◆ Problem set:
1/ Edit the email marketing text from "1. Make email" through "from another source.", and change every "email list" in that span to "mailing list".
2/ In the email marketing text, how much more likely are email subscribers to share posts on social media than people from another source?

◆ Text provided:
>>>>

Email Marketing Customer Relationships

Why Email Marketing Is Relationship Marketing

For small businesses, online competition is fierce.

And that’s in part because you’re not just competing against other businesses for your audience’s attention, you’re competing with a person’s friends on Facebook, their favorite entertainment blog, the news, and everything else they seek out online.

If you’re going to have any chance of getting and keeping your audience’s attention, you have to develop a relationship with them.

You want your customers to think of more than just your products when they hear your brand name. To do that, you need to cultivate relationships that go beyond the transactional, and give your customers opportunities to interact with you at moments other than when they’re about to buy.

Where building customer relationships used to primarily happen in person, that process has now largely moved online for many businesses. Instead of urging your audience to make stopping by the store a habit, you want to give them reasons to keep coming back to your website regularly.

The most powerful marketing tool you have for encouraging habitual online interactions with your brand is email marketing.


Email is the Cornerstone of Good Relationship Marketing

Email marketing is a cost-effective solution that gives you the power to reach customers in a place most people visit every day — their inbox. Anybody who takes the step of signing up for your email list is telling you they want a relationship with your company. That makes them some of the most valuable customers you have.

The research backs it up:

As with any marketing tactic though, the power of email marketing doesn’t lie in the platform itself – it’s all about how you use it. The reason email has so much potential for success is because it gives brands a way to reach loyal customers regularly and directly.

Relationship marketing – a marketing approach that prioritizes developing an ongoing relationship with customers – depends on this kind of access. Once customers agree to let you in, you have the opportunity to show them how much they matter to you with the kind of valuable content and special offers likely to keep them coming back.

You can practice relationship marketing through other channels – on social media, in customer service interactions, and with loyalty programs, for instance – but none of those provide the direct, consistent interactions that email does. It’s quite simply the most important component to any relationship marketing strategy.


Best Practices for Email Marketing

Every time a person signs up for your email list, it’s a marketing triumph – but there’s no promise that their decision to opt into the relationship is secure moving forward. You have to earn that. And it can be a challenge to pull off.

For your email marketing to succeed – not just in terms of getting you new sales, but also in giving your customers reasons to continue reading and interacting with your emails– you need to follow a few main best practices.


1. Make email marketing part of your content strategy.

Email marketing works best if it’s folded into a larger content marketing strategy, because email and content marketing are a perfect fit. Your email list functions as a tool to promote the content your team produces, while your content does the work of enticing more people to sign up for the email list.

As you use your content more and more over time to build trust with your email recipients, you increase their comfort and familiarity with the brand to the point where they’re likely to help you in your promotion efforts. Email subscribers are almost four times more likely to share posts on social media than those from another source.

And your email analytics can provide useful insights to help you understand your audience better and tailor your entire content strategy over time based on what tactics, formats, and topics perform best with your subscribers.

Email is widely considered one of the most effective forms of content marketing, but it can be as useful for how it helps you promote and strengthen your other content marketing efforts as it is in and of itself.


2. Follow the rules – give customers the chance to opt-in.

When you ask permission, you’re able to build a list of subscribers who are interested in your business and excited to hear from you.

<<<<

◆ Provided material:
>>>>

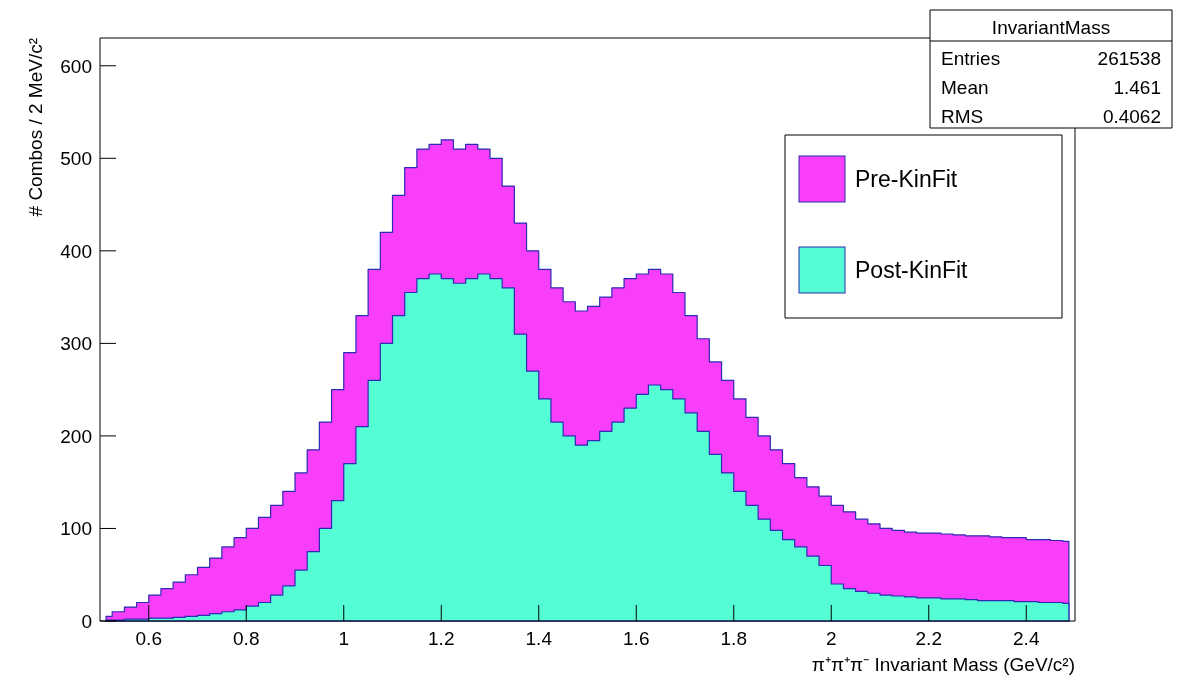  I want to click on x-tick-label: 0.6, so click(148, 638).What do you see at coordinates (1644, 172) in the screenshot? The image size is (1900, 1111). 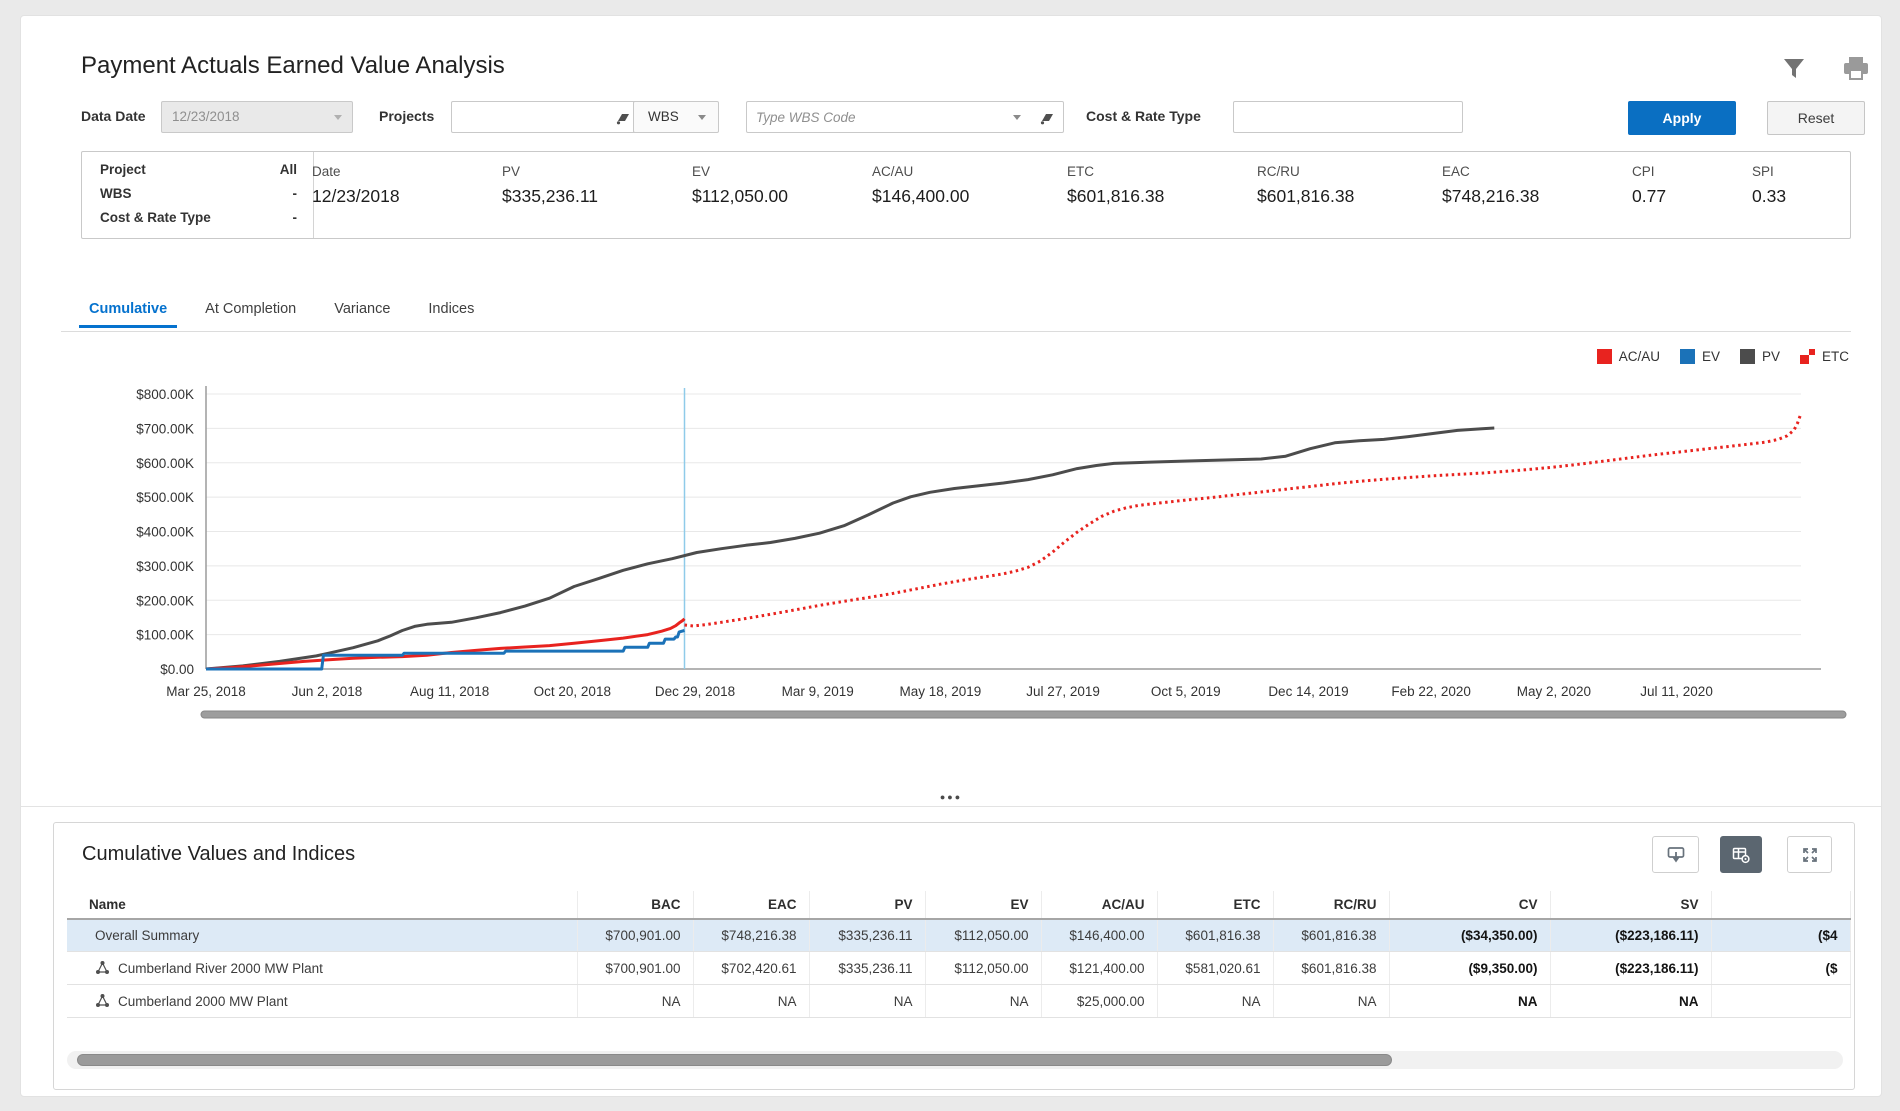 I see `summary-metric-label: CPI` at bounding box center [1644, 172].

<<<<

◆ Responses to the exercise:
1/
1. Make email marketing part of your content strategy.

Email marketing works best if it’s folded into a larger content marketing strategy, because email and content marketing are a perfect fit. Your mailing list functions as a tool to promote the content your team produces, while your content does the work of enticing more people to sign up for the mailing list.

As you use your content more and more over time to build trust with your email recipients, you increase their comfort and familiarity with the brand to the point where they’re likely to help you in your promotion efforts. Email subscribers are almost four times more likely to share posts on social media than those from another source.

2/ Almost four times more likely.